Ciò che resta del conflitto

Alcune considerazioni sullo sgombero del centro sociale Leoncavallo e sul corteo di sabato

Con un subdolo meccanismo di rivalsa economica, i proprietari che si rifanno sul ministero dell’interno, il ministero dell’interno che cita per 3 milioni di euro la portavoce delle mamme del Leoncavallo, l’estrema destra al governo arriva a un traguardo dietro cui sbava da sempre. Lo sfratto del centro sociale Leoncavallo giunge quindi come ingiunzione di un regolamento di conti tra proprietari di grandi aree e coloro che ne garantiscono i patrimoni col pretesto della legalità, parola brandita dalle destre come arma privilegiata per garantirsi un consenso, la prima delle loro “idee senza parole”, con la quale si sono costruiti una imponente armatura propagandistica alimentata dal vuoto circostante.

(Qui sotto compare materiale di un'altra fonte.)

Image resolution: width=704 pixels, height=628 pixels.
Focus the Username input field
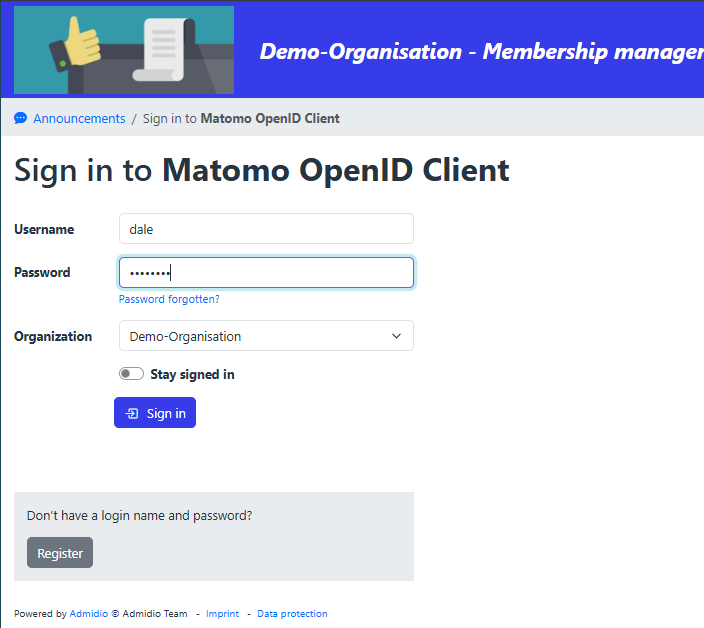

Legalità. “Milano galleggia sulla cocaina” ci diceva un avvocato milanese, che a causa del suo lavoro doveva averne viste di tutti i colori. Ci risulta che anche le droghe pesanti, e per questo governo anche quelle senza principio attivo, sono illegali e sanzionabili coloro che ne fanno uso e traffico. Ma evidentemente non a Milano, dove alla città della moda, dei saloni e dei vari weekend tematici il divertimento non può assolutamente mancare, in ogni sua forma, neanche in polvere. Locali che aprono e chiudono alimentati dal riciclaggio di denaro, lo sfruttamento del lavoro, le attività delle organizzazioni criminali che in una città come questa hanno fatto la loro fortuna, sono le illegalità che non costituiscono la propaganda del governo dei fascisti, e in generale contro cui puntare il dito diventa imbarazzante. Che dire poi dell’esplosione dello scandalo immobiliare, dopo anni di trasformazione urbana che ha intaccato il tessuto sociale della città irrimediabilmente; in questo caso basta una legge che salva un modello di costruzione selvaggia e l’illegalità diventa legale senza troppi problemi.

La prima lapide che abbiamo restaurato col nostro progetto di memoria è stata quella di Fausto e Iaio, i due militanti del Leoncavallo uccisi per le loro indagini sul traffico di droga nel quartiere, lo stesso del vecchio Leo, indagini che risalivano tramite la malavita ad ambienti dell’estrema destra. Le controinchieste, la controinformazione e di conseguenza la controcultura, cioè la modalità concreta di organizzare un pensiero conflittuale che si traduce in organizzazione e progettualità alternativa in ogni campo del sapere ci sembra il grande messaggio e il significato profondo di cui la storia del Leoncavallo è portatrice.

È questa storia che l’estrema destra al governo vuole disintegrare, di cui non deve rimanere traccia nemmeno nello spazio per organizzare un pensiero critico, conflittuale, antagonista. In questo modo la tanto sbandierata illegalità si rivela per quello che è, nient’altro che un pretesto. Quello che il Leoncavallo rappresenta come simbolo deve essere fatto a pezzi.

Nel nostro lavoro di memoria ci organizziamo contro la narrazione che appiattisce la storia dell’antifascismo sotto il rullo compressore della pacificazione e che ne distrugge la forza conflittuale sotto il martello dell’equiparazione. Per l’estrema destra anche l’antifascismo e la Resistenza, come simboli, devono essere depotenziati e smontati un pezzo alla volta fino a non avere più un significato comune.

Per noi i simboli sono altra cosa: vanno attraversati quando ci si rivolge idealmente a essi. La differenza tra la loro staticità e ciò a cui essi possono condurre è data dal momento in cui questa necessità di muoversi all’interno di una idea diventa una necessità collettiva. Per questo sabato pomeriggio ci saremo anche noi ad attraversare lo spazio pubblico della città passando tra le sue rovine contemporanee per rivendicare spazi di conflitto simbolici e concreti.